This is indeed a worrying conclusion; Valdman – arguing for distributive fairness – is forced to obligate B’s wrongful exploitation. This conclusion undermines the foundation of any theory of wrongful exploitation – to judge between acceptable and unacceptable forms of exploitation and prohibit the latter. With no obvious solution, it is difficult to see how distributive unfairness accounts can solve the paradox of exploitation – and, by extension, provide convincing conditions for wrongful MBE. As Ferguson convincingly argues “it cannot be…that every unfair transaction…is also one in which [B] has a general obligation to transact” (2024:13).

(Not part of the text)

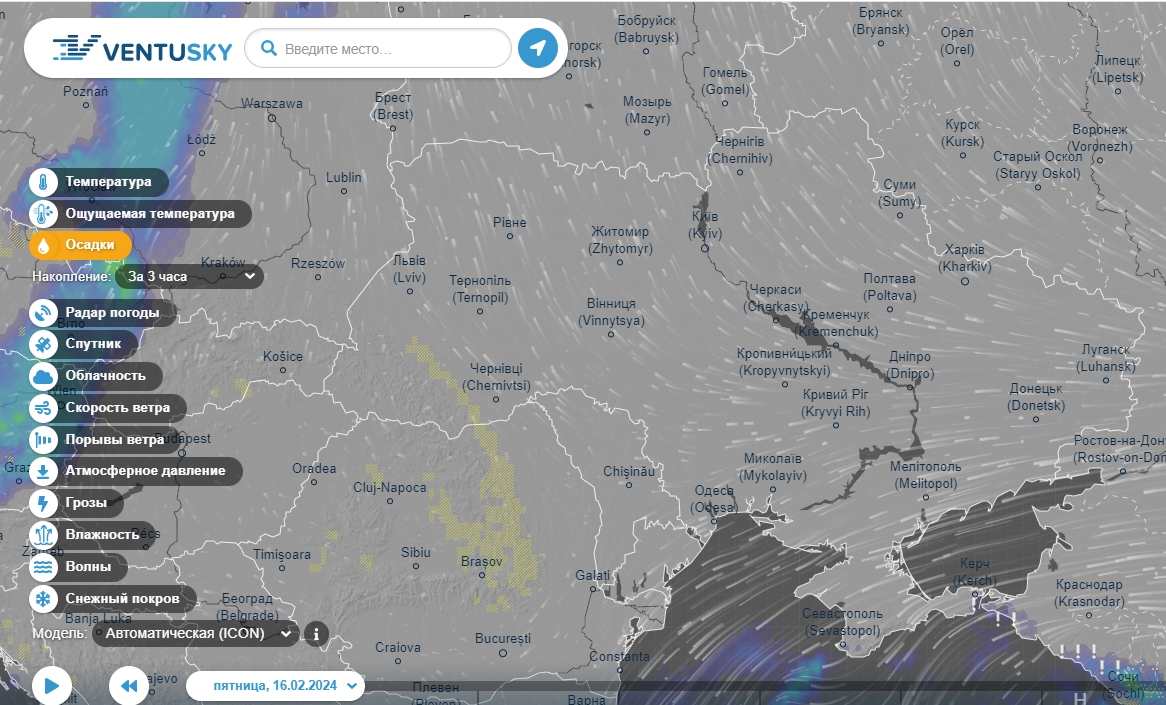Open the accumulation 'За 3 часа' dropdown
The height and width of the screenshot is (705, 1166).
[190, 276]
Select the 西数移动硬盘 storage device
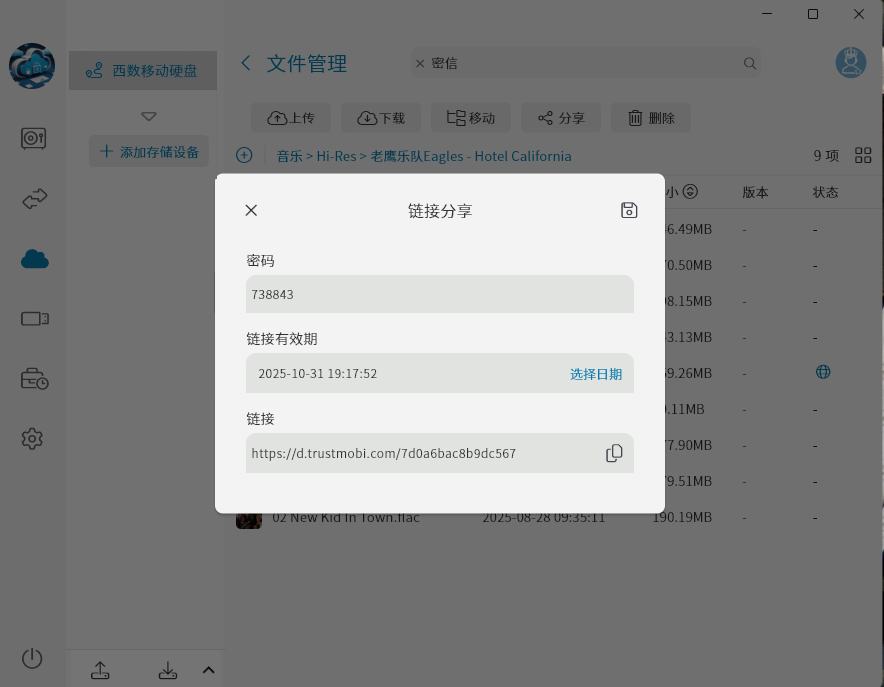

A compelling solution to the paradox of exploitation is, however, found in Ferguson. Ferguson identifies a ‘grounding problem’ in distributive unfairness accounts like Valdman’s – that is, a problem with basing wrongness on merely distributive unfairness.[4] This is because if B offers morally valid consent, this consent can morally transform the pro tanto wrong of unfairness – thus making the transaction pro tanto permissible. In other words, distributive unfairness is “morally and causally subsidiary” to wrongs which invalidate consent – wrongs which do not include distributive unfairness (2024:2). Evidence of the transformative power of consent is found in many situations – in the transformation of “theft into borrowing, rape into permissible intercourse, and assault into a boxing match” (2024:4). Thus, consent is the primary means by which wrongful exploitation can be transformed into a non-wrongful act – and the primary condition for his account of wrongful MBE.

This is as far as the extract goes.